• **Selection**:
▬▬▬▬▬▬▬▬▬▬

The top 5 extreme sports for Dads. Including gardening…

dummyI awoke last Sunday morning, sore. My head hurt, my back ached, I was bruised, battered and scratched. I rolled out of bed making old man noises as I made my way to the kitchen to put the kettle on. 4 years ago this sort of pain would have been brought on by some extreeeeeeeme (best read with hardcore sound track playing in the back of your mind) activity; careering down a slope on a snow board or belting down a track on a bike but now… not so much.

No, my afternoon schnapps half way up the slope has been swapped for a cup of tea and a biscuit, my warm snow boots replaced by muddy wellys and my bike and board swapped for a frying pan, scooter and pruning shears. In the blink of an eye my old life has vanished. My ability to pull off crazy product-assisted hair… gone and reasons to use the terms “smashed it”, “crazy” and “stack” in context… rare.

▬▬▬▬▬▬▬▬▬▬

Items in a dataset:
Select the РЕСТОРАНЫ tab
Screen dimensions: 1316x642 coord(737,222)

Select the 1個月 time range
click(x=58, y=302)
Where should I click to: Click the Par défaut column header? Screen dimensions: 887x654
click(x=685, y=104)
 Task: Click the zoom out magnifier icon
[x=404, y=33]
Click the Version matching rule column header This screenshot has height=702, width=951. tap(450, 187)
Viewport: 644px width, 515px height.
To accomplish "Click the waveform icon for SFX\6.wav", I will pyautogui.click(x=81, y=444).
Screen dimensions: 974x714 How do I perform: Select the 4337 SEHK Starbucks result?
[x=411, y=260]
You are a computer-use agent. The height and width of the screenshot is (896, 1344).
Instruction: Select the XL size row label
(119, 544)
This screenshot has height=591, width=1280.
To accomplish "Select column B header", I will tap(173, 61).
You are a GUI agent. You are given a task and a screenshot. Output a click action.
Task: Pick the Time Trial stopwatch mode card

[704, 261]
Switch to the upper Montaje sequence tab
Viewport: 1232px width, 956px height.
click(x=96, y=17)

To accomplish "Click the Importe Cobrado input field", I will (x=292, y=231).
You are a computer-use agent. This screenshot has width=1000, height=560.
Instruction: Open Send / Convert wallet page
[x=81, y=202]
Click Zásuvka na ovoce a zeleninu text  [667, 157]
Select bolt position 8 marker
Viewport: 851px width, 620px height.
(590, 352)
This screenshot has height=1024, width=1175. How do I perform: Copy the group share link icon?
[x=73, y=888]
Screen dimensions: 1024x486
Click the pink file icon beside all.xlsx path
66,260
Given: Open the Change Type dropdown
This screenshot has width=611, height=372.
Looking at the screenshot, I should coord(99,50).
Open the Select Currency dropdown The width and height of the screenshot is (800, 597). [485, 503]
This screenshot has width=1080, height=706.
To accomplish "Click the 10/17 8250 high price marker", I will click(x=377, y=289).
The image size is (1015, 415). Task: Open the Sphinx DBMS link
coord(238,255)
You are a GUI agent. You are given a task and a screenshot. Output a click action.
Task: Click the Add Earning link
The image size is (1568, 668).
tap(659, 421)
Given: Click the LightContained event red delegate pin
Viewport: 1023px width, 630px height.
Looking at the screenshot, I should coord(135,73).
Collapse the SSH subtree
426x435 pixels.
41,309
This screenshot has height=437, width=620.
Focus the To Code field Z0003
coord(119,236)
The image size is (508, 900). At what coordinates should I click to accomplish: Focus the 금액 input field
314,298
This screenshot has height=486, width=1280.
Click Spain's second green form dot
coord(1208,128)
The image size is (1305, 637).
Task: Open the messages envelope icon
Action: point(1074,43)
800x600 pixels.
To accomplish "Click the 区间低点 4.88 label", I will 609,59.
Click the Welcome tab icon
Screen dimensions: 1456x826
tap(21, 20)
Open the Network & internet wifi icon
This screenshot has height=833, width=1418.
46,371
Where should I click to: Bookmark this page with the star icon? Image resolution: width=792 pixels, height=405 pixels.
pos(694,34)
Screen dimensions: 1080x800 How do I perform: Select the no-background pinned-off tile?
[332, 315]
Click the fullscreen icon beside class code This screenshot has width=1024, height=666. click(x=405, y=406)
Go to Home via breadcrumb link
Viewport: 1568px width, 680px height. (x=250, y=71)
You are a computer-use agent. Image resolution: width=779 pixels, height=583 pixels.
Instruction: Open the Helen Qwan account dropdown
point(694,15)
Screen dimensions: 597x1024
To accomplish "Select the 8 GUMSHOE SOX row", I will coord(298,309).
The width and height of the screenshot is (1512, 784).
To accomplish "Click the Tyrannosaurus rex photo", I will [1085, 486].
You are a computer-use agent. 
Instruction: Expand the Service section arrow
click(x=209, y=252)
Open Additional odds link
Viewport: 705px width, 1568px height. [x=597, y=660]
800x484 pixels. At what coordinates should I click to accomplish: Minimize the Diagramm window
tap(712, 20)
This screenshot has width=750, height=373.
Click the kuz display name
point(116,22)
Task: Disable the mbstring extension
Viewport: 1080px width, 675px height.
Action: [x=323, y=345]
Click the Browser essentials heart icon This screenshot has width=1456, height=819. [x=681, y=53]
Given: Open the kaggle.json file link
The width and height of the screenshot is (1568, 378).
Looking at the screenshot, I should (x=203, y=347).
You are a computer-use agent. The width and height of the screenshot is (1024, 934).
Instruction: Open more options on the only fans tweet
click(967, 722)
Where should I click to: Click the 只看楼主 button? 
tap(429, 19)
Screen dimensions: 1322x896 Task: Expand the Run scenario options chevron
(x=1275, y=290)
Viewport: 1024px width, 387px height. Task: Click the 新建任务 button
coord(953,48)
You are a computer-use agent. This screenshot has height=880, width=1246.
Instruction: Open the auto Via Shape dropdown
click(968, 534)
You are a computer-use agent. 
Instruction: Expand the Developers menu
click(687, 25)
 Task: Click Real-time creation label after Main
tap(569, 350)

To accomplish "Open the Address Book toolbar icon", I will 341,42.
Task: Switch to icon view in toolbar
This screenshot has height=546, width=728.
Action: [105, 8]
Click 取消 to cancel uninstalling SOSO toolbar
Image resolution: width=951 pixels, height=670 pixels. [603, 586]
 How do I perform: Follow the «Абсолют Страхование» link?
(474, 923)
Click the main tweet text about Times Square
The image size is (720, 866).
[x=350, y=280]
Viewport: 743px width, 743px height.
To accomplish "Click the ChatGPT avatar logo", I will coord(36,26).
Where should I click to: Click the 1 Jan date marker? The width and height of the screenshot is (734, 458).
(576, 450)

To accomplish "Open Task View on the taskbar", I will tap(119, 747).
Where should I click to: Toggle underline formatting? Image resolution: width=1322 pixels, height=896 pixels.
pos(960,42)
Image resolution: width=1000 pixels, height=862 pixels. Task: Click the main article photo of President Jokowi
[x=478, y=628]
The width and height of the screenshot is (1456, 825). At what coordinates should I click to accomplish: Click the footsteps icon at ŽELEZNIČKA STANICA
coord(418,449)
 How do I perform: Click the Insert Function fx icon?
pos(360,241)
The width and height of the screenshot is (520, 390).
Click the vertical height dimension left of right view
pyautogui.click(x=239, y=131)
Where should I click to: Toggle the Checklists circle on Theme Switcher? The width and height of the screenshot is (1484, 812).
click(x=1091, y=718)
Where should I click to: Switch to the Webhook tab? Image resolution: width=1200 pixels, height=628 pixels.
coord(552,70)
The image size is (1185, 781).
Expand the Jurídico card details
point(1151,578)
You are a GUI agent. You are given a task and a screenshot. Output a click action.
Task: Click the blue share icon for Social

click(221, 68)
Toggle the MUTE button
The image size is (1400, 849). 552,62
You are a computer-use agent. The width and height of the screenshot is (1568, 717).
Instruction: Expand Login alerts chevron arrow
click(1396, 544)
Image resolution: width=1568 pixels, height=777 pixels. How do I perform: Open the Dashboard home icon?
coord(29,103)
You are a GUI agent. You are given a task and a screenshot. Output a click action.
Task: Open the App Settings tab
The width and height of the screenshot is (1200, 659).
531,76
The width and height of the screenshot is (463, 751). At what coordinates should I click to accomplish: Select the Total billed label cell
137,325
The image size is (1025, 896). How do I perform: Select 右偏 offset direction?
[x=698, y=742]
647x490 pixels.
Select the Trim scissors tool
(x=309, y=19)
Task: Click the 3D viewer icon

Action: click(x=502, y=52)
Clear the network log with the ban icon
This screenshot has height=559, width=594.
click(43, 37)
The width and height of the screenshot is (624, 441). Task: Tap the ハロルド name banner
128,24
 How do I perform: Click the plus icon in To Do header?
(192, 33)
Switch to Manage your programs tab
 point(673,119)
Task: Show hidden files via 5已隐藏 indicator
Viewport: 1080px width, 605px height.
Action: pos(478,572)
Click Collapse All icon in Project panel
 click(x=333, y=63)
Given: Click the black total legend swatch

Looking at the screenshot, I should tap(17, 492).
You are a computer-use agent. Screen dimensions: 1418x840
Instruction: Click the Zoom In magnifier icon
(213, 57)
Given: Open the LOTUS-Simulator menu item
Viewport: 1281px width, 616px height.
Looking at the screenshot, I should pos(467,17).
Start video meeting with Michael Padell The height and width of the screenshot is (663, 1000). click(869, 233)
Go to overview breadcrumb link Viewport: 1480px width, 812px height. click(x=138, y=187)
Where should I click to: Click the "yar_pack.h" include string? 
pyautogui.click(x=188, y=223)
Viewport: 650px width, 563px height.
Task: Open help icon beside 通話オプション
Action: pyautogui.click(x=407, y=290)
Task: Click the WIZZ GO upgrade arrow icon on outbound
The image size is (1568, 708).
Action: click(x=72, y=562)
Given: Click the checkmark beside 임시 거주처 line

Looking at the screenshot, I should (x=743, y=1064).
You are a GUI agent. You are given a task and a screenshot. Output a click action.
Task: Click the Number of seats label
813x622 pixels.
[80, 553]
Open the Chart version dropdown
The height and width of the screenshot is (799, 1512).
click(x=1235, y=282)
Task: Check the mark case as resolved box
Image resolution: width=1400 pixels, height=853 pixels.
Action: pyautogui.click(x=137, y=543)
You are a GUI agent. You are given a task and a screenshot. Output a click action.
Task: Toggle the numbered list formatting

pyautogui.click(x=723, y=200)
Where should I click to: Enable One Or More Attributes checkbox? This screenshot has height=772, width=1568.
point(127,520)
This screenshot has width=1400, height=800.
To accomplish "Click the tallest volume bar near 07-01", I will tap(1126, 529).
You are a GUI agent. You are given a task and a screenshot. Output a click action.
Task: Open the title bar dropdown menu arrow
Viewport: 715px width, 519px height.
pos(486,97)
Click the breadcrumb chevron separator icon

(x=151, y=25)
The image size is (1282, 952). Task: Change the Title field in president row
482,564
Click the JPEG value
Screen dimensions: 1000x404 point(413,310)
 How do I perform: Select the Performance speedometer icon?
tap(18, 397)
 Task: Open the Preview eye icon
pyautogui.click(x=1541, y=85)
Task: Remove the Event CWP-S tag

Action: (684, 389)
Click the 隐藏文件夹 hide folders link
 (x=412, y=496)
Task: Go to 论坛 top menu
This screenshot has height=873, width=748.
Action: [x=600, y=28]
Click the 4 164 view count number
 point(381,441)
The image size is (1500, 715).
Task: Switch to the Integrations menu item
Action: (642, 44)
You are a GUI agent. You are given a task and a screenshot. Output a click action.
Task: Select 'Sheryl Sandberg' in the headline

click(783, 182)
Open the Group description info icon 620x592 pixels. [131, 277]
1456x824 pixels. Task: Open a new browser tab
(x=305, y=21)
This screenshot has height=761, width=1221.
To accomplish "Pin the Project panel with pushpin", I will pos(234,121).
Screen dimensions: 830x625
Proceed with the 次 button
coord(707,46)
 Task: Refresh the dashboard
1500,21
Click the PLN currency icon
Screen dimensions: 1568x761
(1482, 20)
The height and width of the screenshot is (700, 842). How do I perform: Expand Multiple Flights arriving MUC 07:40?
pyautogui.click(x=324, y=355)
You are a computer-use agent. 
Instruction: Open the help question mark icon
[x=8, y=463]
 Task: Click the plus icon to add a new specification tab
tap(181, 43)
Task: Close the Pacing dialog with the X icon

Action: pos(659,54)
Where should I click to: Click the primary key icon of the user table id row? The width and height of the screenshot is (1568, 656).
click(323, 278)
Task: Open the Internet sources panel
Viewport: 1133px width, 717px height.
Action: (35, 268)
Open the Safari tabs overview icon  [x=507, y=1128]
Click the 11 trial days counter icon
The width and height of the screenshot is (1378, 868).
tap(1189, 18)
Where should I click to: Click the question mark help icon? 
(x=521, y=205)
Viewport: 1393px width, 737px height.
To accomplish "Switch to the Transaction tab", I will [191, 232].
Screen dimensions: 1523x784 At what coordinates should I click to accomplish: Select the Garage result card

▬▬▬▬▬▬▬▬▬▬

Copy out the piece on extreme sports for dads from above in full, word for word.

• **Reply**:
The top 5 extreme sports for Dads. Including gardening…

dummyI awoke last Sunday morning, sore. My head hurt, my back ached, I was bruised, battered and scratched. I rolled out of bed making old man noises as I made my way to the kitchen to put the kettle on. 4 years ago this sort of pain would have been brought on by some extreeeeeeeme (best read with hardcore sound track playing in the back of your mind) activity; careering down a slope on a snow board or belting down a track on a bike but now… not so much.

No, my afternoon schnapps half way up the slope has been swapped for a cup of tea and a biscuit, my warm snow boots replaced by muddy wellys and my bike and board swapped for a frying pan, scooter and pruning shears. In the blink of an eye my old life has vanished. My ability to pull off crazy product-assisted hair… gone and reasons to use the terms “smashed it”, “crazy” and “stack” in context… rare.